Sábado, 27 Abril

Javier Mariscal e Fernando Trueba clamam por justiça em “Mataram o pianista”: “Tenório Jr. não pode ser apagado da História”

Nomeado ao Goya de Melhor Animação, numa coroação simbólica de um estilo investigativo no uso do desenho no grande ecrã, “They Shot The Piano Player” (“Mataram o Pianistapt/ “Atiraram no Pianistabr) chega às salas portuguesas com outras seis nomeações a prémios no currículo e uma ovação em San Sebastián.
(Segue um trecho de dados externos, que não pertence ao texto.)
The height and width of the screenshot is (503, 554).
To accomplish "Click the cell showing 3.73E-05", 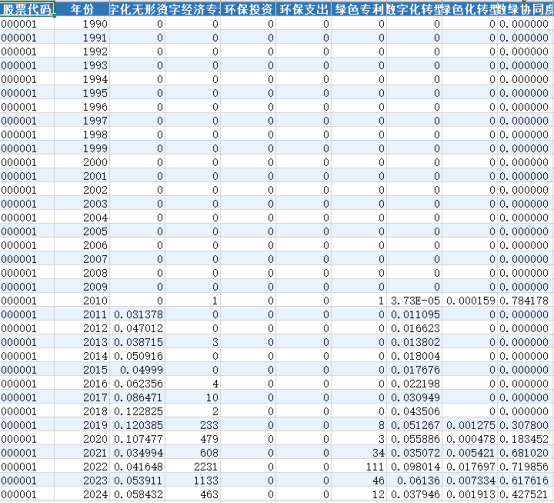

O olhar detetivesco do cineasta Fernando Trueba e do artista gráfico Javier Marical para uma das maiores tragédias (políticas e morais) da Música Popular Brasileira (MPB) foi exibida na abertura do Festival do Rio. Em outubro, ele iniciou a sua carreira comercial pela América do Sul, ganhando o brinde de uma BD que imortaliza a narrativa em quadros cheios de cor. O foco da narrativa é o ás do piano Tenório Jr. (1941-1976). Na viragem dos anos 1970, em Buenos Aires, ele saiu para comprar uma sandes, cigarros & afins e… despareceu, ou… foi sequestrado. É um repórter, interpretado (pela voz) de Jeff Goldblum quem narra o caso.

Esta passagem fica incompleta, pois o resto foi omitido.